The state Supreme Court ruled earlier in the day that state officials aren't violating the rights of the girl, Cassandra C., who has Hodgkin lymphoma.
Cassandra told The Associated Press in an exclusive text interview from her hospital that it disgusts her to have "such toxic harmful drugs" in her body and she'd like to explore alternative treatments. She said she understands "death is the outcome of refusing chemo" but she believes in "the quality of my life, not the quantity."
"Being forced into the surgery and chemo has traumatized me," Cassandra said. "I do believe I am mature enough to make the decision to refuse the chemo, but it shouldn't be about maturity, it should be a given human right to decide what you want and don't want for your own body."
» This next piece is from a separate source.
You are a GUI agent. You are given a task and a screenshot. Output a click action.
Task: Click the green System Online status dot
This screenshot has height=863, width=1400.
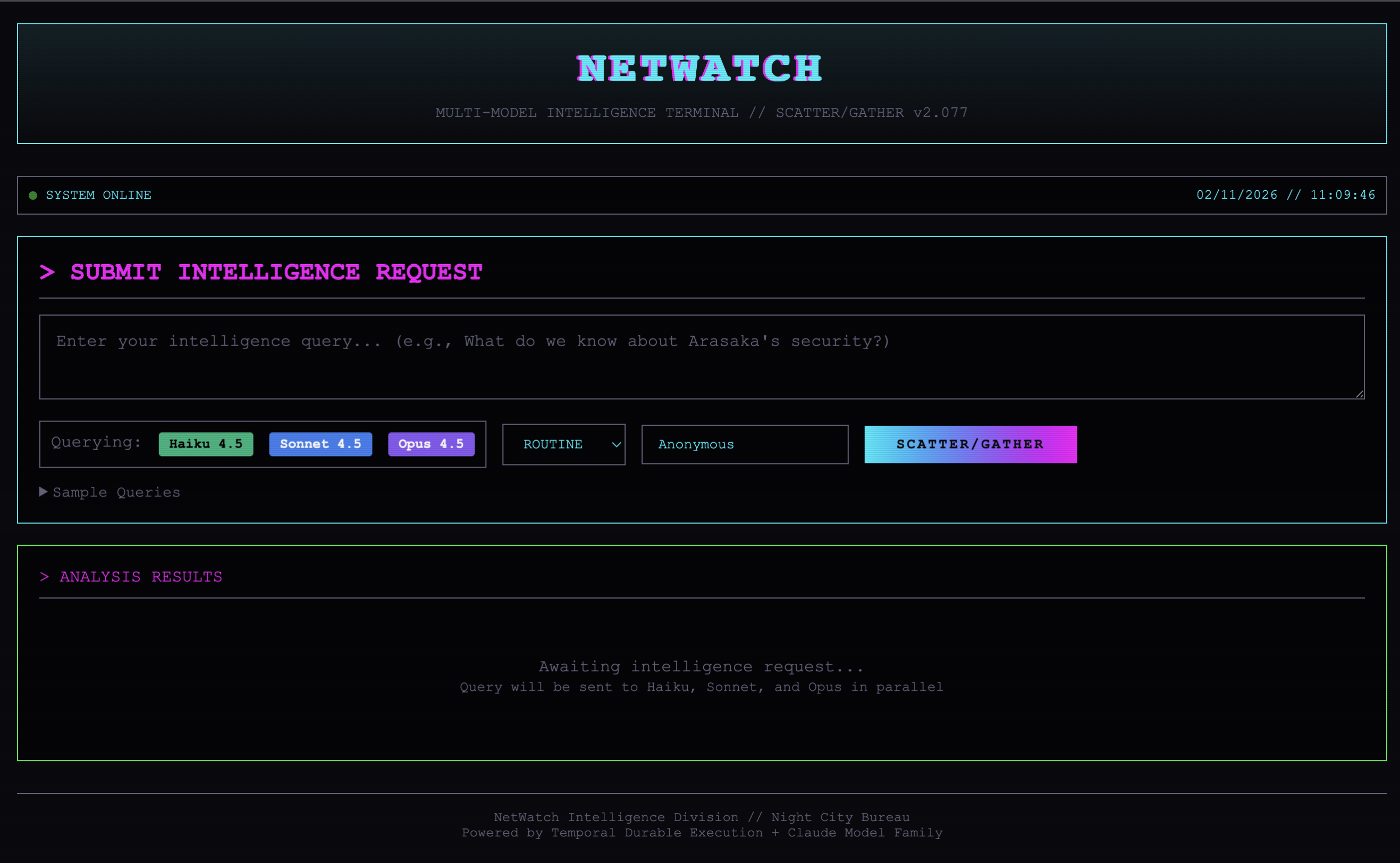(33, 195)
The court ruled Cassandra's lawyers had the opportunity to prove she's mature enough to make that decision during a Juvenile Court hearing in December and failed to do so.
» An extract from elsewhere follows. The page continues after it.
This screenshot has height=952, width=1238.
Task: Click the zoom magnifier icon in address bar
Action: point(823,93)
Cassandra will be free to make her own medical decisions when she turns 18 in September. She, with the support of her mother, had fought against the six-month course of chemotherapy.
The case centered on whether the girl is mature enough to determine how to treat her Hodgkin lymphoma, with which she was diagnosed in September. Several other states recognize the mature minor doctrine.
Cassandra was allowed to go home to undergo treatment in November but instead ran away for a week, according to court documents.
"Cassandra either intentionally misrepresented her intentions to the trial court or she changed her mind on this issue of life and death," Chief Justice Chase T. Rogers said.
Cassandra is confined in a room at Connecticut Children's Medical Center in Hartford, where she is being forced to undergo chemotherapy, which doctors said would give her an 85 percent chance of survival. Without it, they said, there was a near-certainty of death within two years.
The teen's mother, Jackie Fortin, of Windsor Locks, said after the arguments Thursday that as a single mom for the last 15 years she wouldn't allow her daughter to die. She said they just want to seek alternative treatments that don't include putting the "poison" of chemotherapy into her body.
Cassandra said in her text to the AP that she believes there is "a natural way or at least an alternative to chemo out there that I am willing to look for and explore. Not that it would cure the cancer but it may help it."
Fortin and her lawyer said they are considering their next step after losing the case but expect to go back to the trial court in an attempt to more fully explore the mature minor argument.
After Cassandra was diagnosed with high-risk Hodgkin lymphoma, she and her mother missed several appointments, prompting doctors at Connecticut Children's Medical Center to notify the state Department of Children and Families, court documents say.
The child welfare agency investigated, and a trial court granted it temporary custody of Cassandra. Lawyers for Cassandra and her mother then sought an injunction prohibiting medical treatment but were unsuccessful.